Required action
Given the records underneath, please repeat exactly the lines from the line with "Expand the NFSe folder" through the line with "Click the lock position move icon", passing over any picture.

Stored items

Start of Block

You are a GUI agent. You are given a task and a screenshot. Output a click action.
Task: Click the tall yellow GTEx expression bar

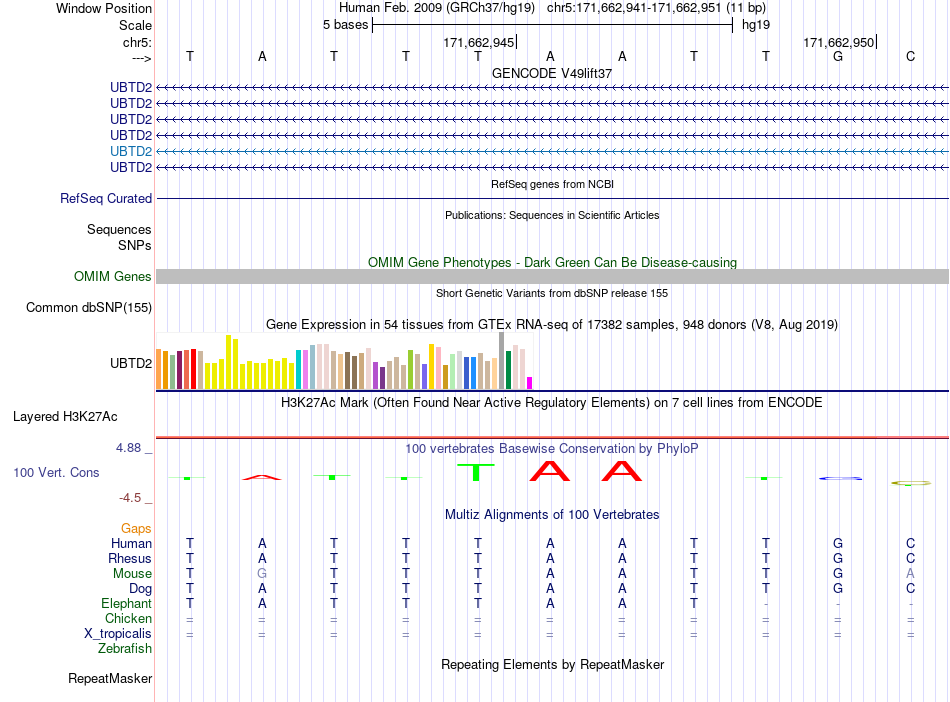(x=228, y=362)
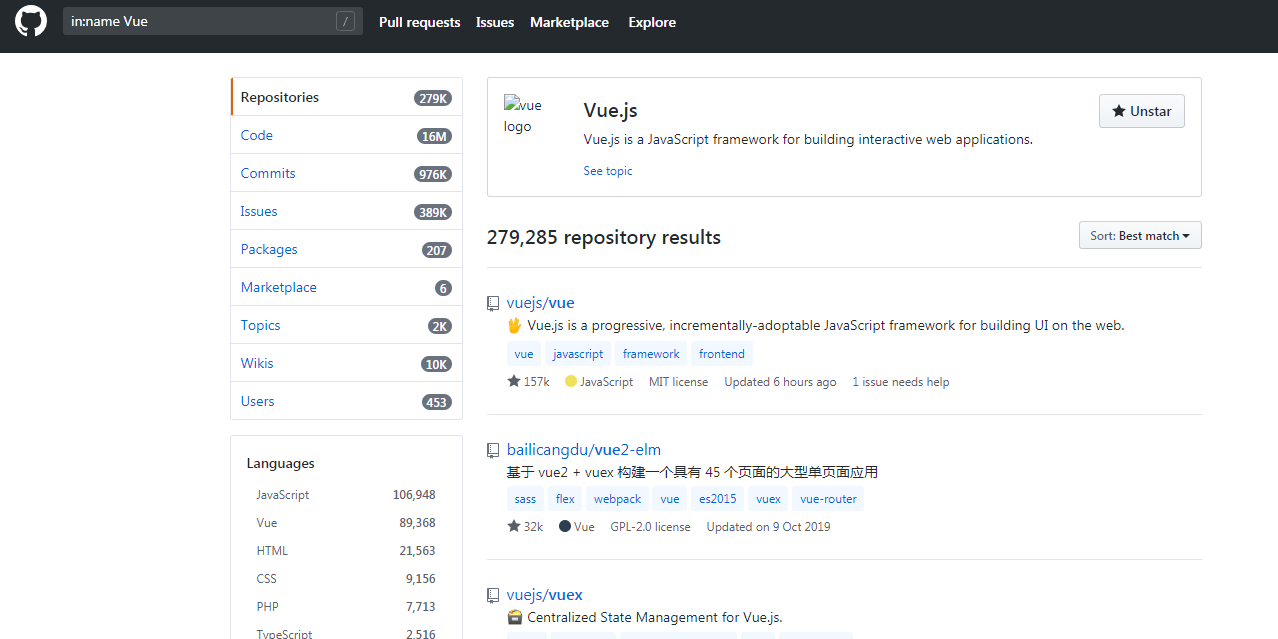
Task: Click the repository icon beside vuejs/vue
Action: pos(493,303)
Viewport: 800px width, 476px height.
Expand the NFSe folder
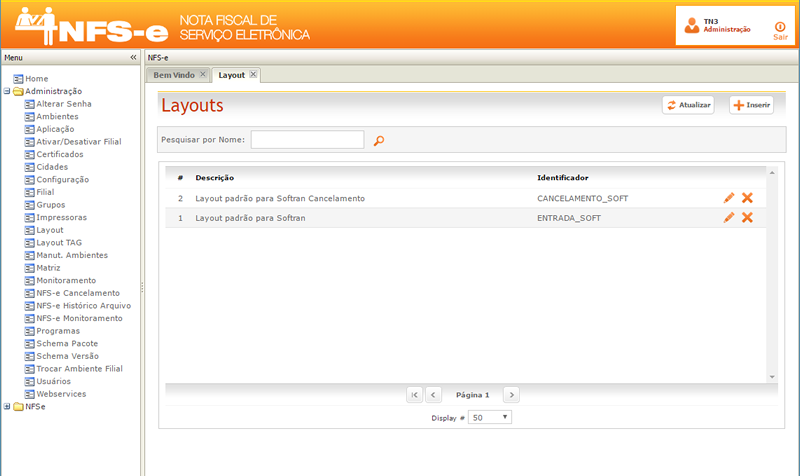pos(7,407)
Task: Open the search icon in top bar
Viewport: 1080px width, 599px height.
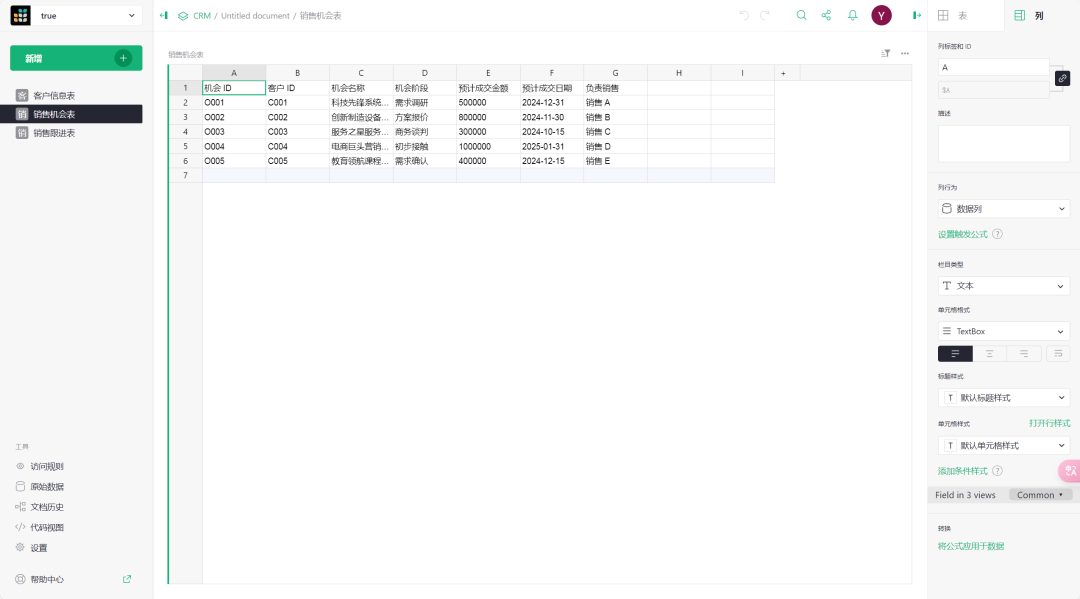Action: [801, 15]
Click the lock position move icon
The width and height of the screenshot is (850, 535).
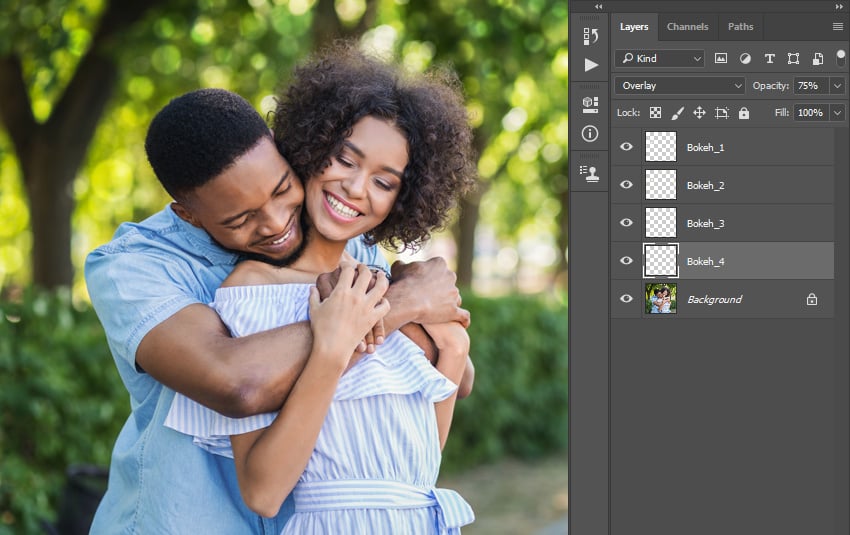[699, 113]
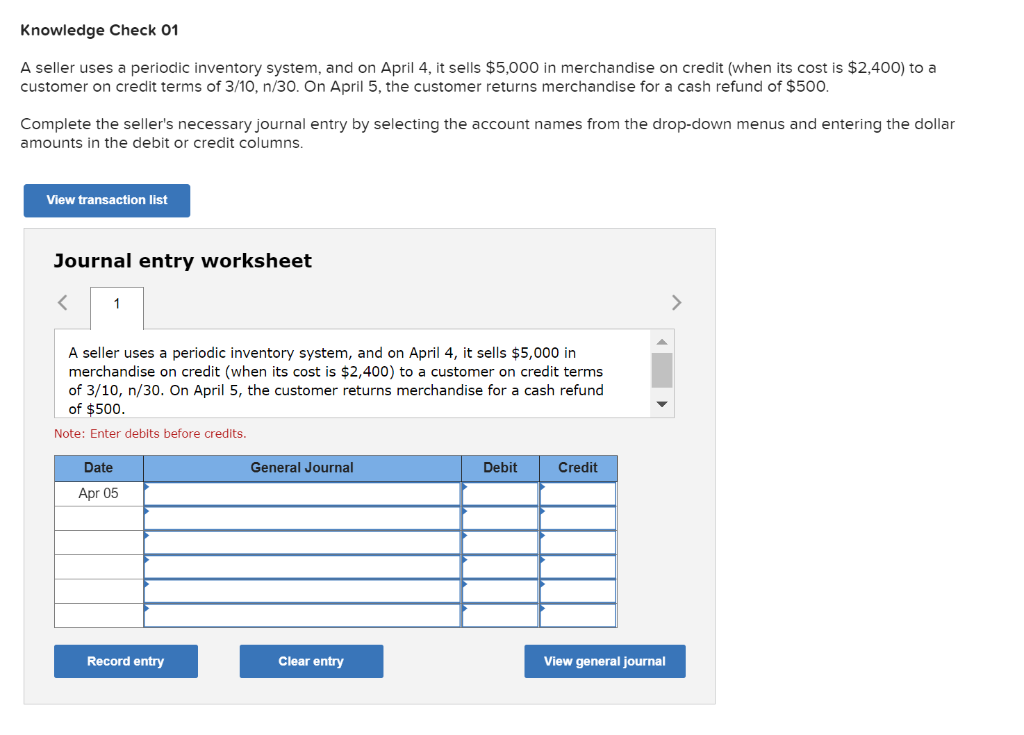Click the scroll-up arrow on the description box
The image size is (1024, 735).
(x=661, y=341)
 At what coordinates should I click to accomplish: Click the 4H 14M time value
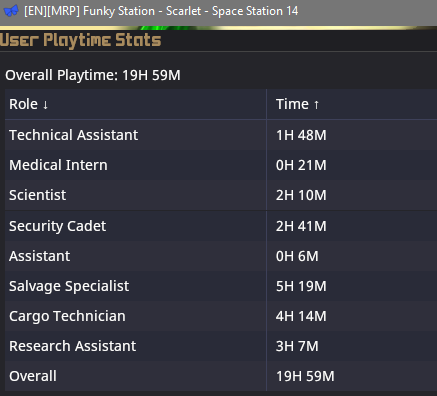pyautogui.click(x=301, y=316)
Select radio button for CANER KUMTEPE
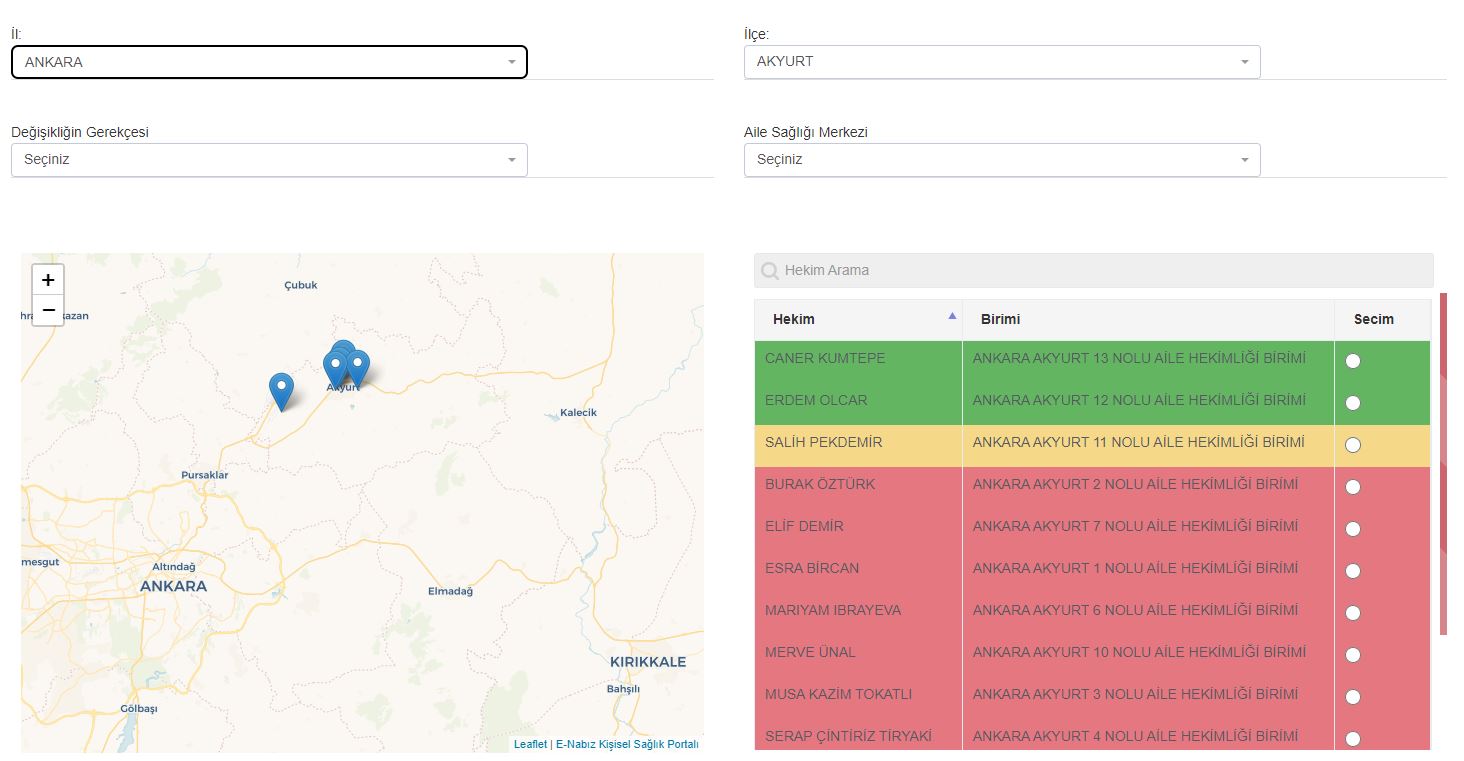 tap(1353, 361)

End of Block

Answer box
Expand the NFSe folder
pos(7,407)
Task: Open the search icon in top bar
Viewport: 1080px width, 599px height.
Action: [801, 15]
Click the lock position move icon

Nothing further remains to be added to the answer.